While both companies are still building out exactly what the experiences will be for fans and customers, two that will be featured include a trip to a “Fantasy Camp” in Orlando, and VIP experiences at WWE live events.
“We’ve been hyper-focused on keeping the fan at the center of this campaign every step of the way,” said John Stamatis, WWE senior vice president of global sales and partnerships.
The pact with the WWE is Credit One Bank’s latest effort to partner with sports and entertainment properties. The company already works with the sports teams in its hometown, cutting deals with the Las Vegas Raiders, the Las Vegas Golden Knights and the Las Vegas Aviators, in addition to its national agreement with NASCAR.
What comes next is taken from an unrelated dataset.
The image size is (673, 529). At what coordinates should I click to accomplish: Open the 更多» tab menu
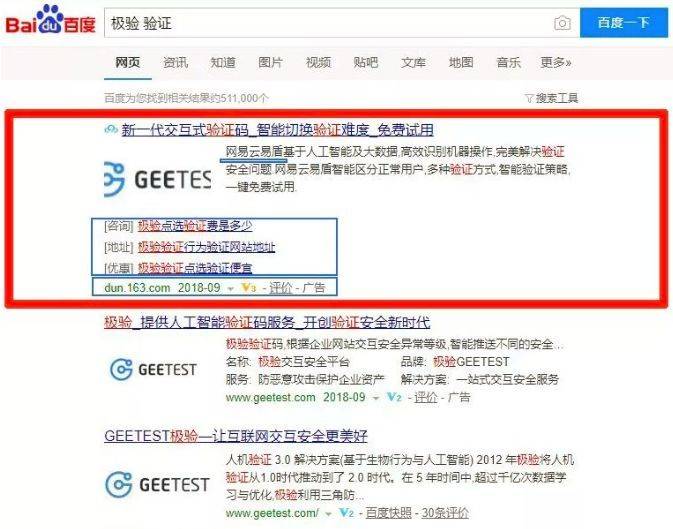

The WWE was attractive because it will provide Credit One Bank with extensive access to the wrestling company’s marks, talent and other assets. The bank’s partnership with the Raiders only allows use of certain marks, because the NFL has a multi-year deal with Barclays to create branded credit cards for every team.
“The WWE controls their own destiny from top to bottom,” said John Coombe, Credit One’s senior vice president of marketing. “It’s extremely attractive to us from a live perspective, a streaming perspective and an online video perspective.”
Coombe added that WWE’s massive YouTube following of “tens of millions of consumers” also piqued the company’s interest.
“Every one of those consumers has a financial need of some sort,” said Coombe. “It was a natural fit to put our product in front of those who have a growing need for credit products.”
(This story has been corrected to show the date of WWE’s Tables, Ladders and Chairs event as Dec. 20 in the first paragraph.)